In order to ensure respect for human rights in all our activities, we have a human rights policy that is integrated in our Corporate Social Responsibility (CSR) Policy and requires us to respect and support internationally recognised human rights standards; identify, assess and manage human rights risks; and ensure that appropriate mechanisms are in place for those affected by our operations to raise and address grievances.
Our Corporate Responsibility Standard Operating Procedures and Human Rights Guidelines clarify what needs to be done, and the tools available to support implementation of our human rights policy across the business.
Over the years we have implemented a ‘rights aware’ approach, which means identifying potential human rights issues in our activities, assessing if we have influence over the issues and defining appropriate action to be taken by the business.
Our Human Rights Handbook contains guidance for managers on assessing human rights issues. This helps to ensure that human rights is one of the Corporate Responsibility (CR) risks considered at key stages of every project, and is reflected in our Project Delivery Process (PDP) (see Safe drilling).
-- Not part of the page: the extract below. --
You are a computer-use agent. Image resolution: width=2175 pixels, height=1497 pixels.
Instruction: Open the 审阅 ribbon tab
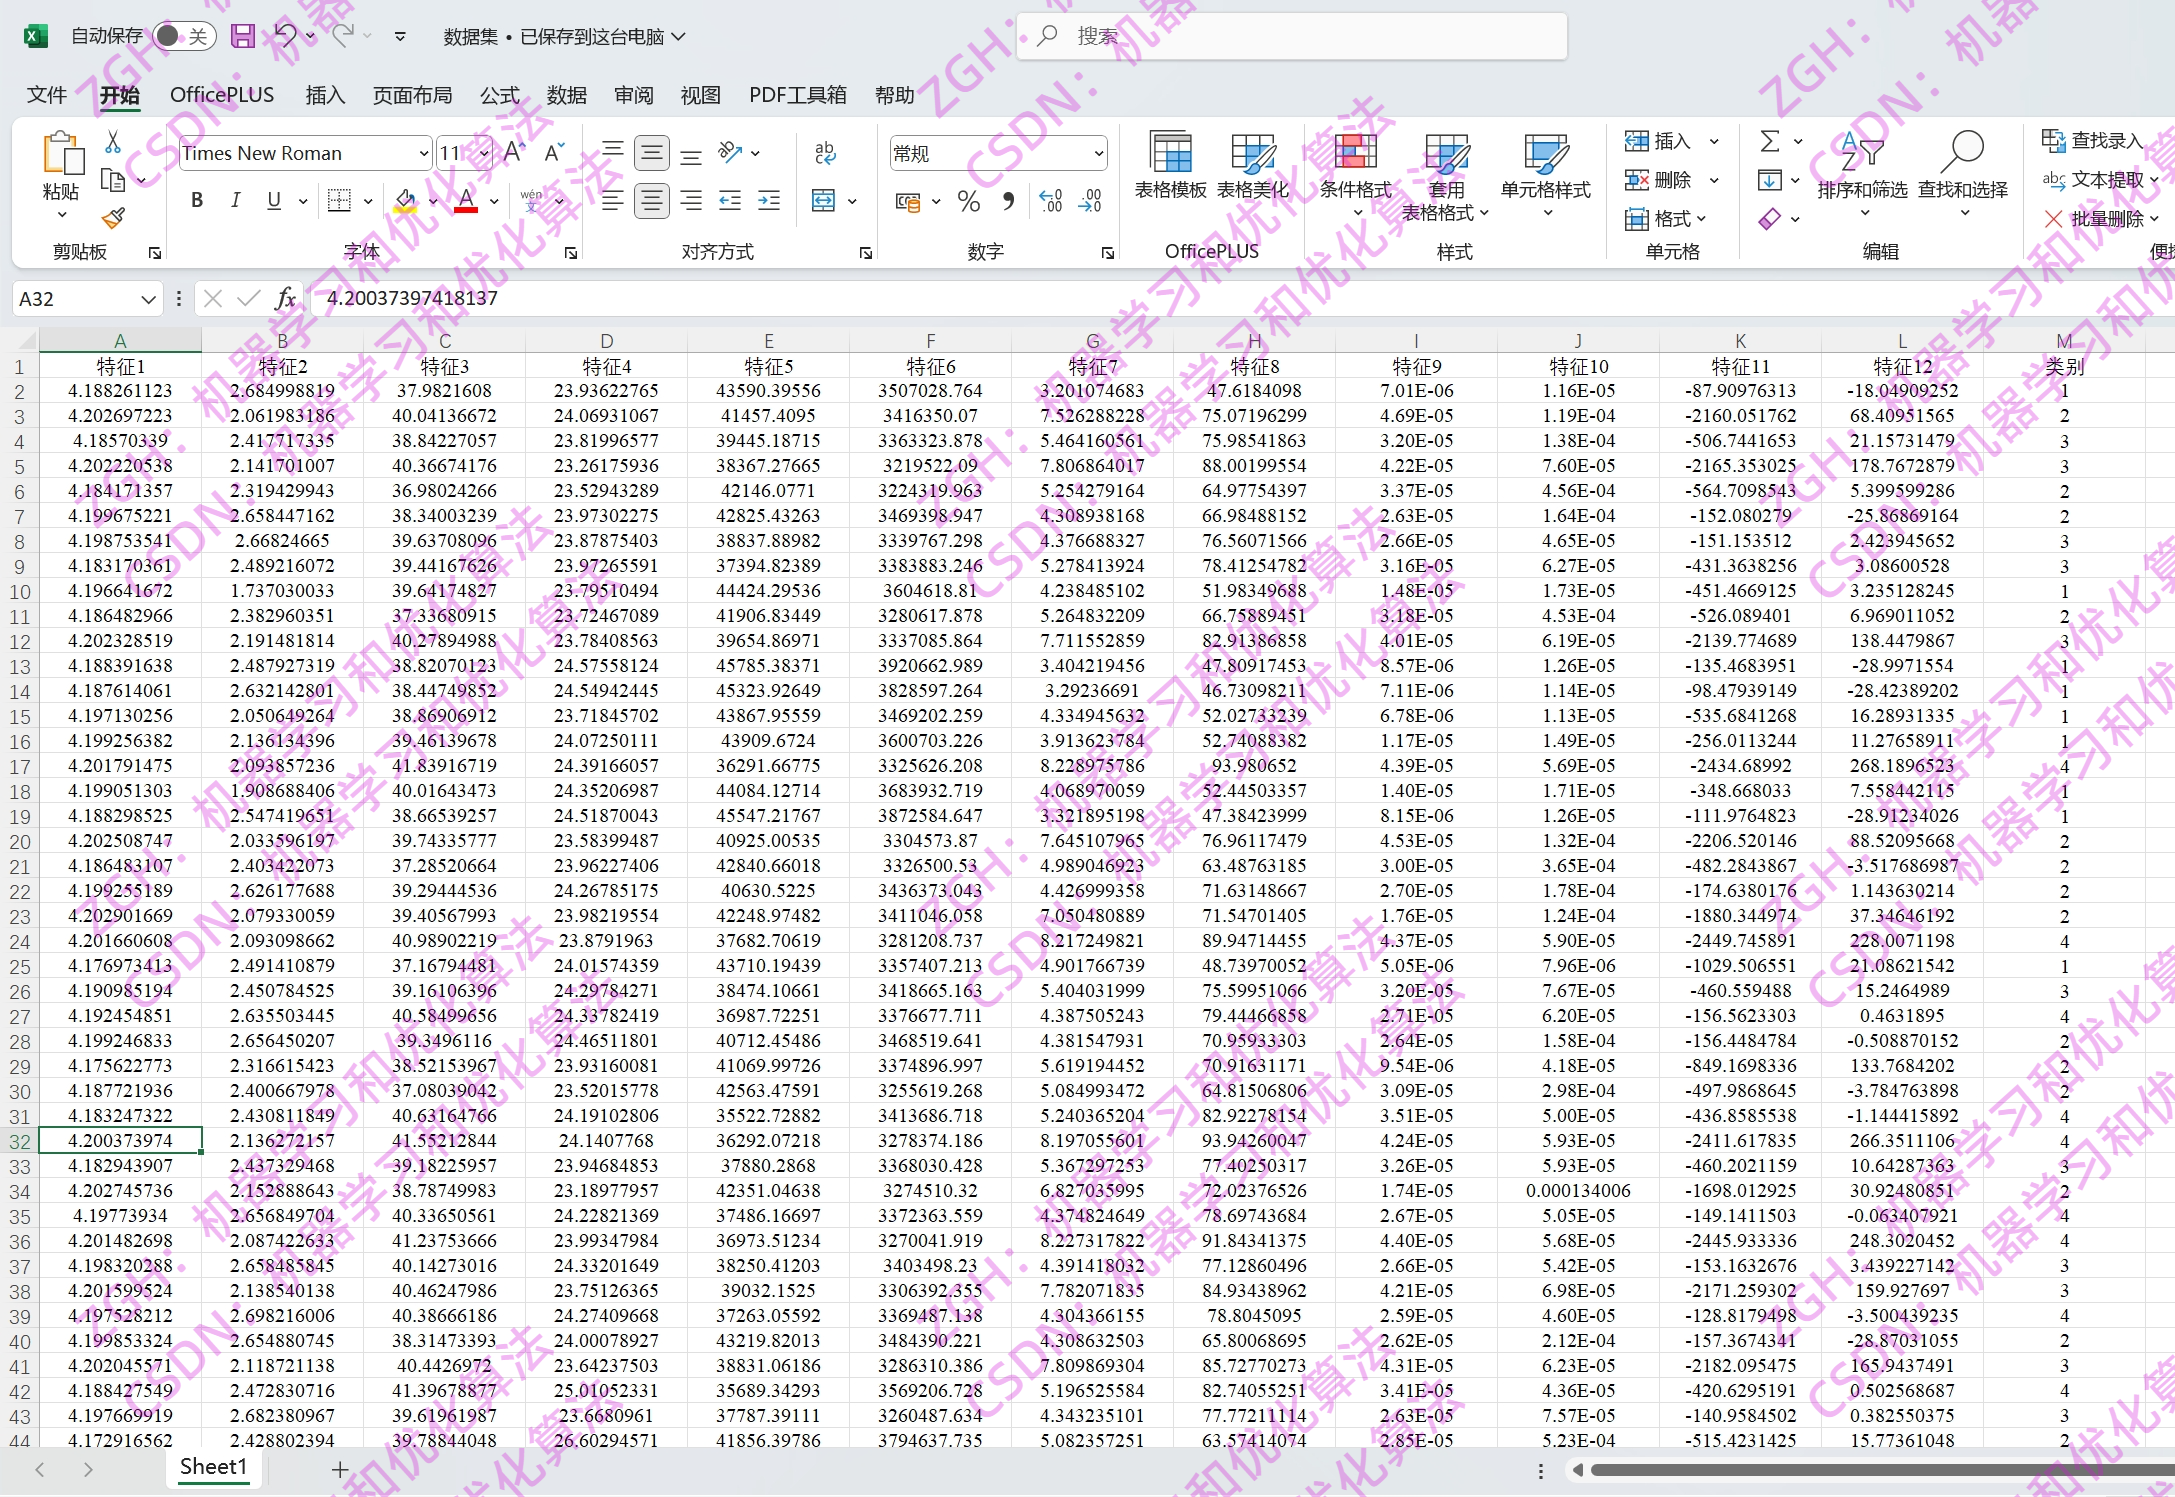(x=633, y=95)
We use a five-step approach to identify and assess human rights issues in our sphere of influence.
Our guidelines are governed by the UDHR and the UN Guiding Principles on Business and Human Rights. They also take into account guidance from the International Petroleum Industry Environmental Conservation Association (IPIECA) and the European Union (EU).
Before entering a new country as an operator, we apply human rights screening as part of our comprehensive due diligence process. Before operating activities, we assess human rights impacts as part of an Environmental and Social Impact Assessment (ESIA) or, where necessary, we undertake a Human Rights Impact Assessment (HRIA). If, following these assessments, any potential human rights issues are identified, we consider the most effective way to manage them through engagement with potentially affected communities. When considering a non-operated joint venture, we identify and check any human rights issues and establish any risks requiring management by the operator before proceeding.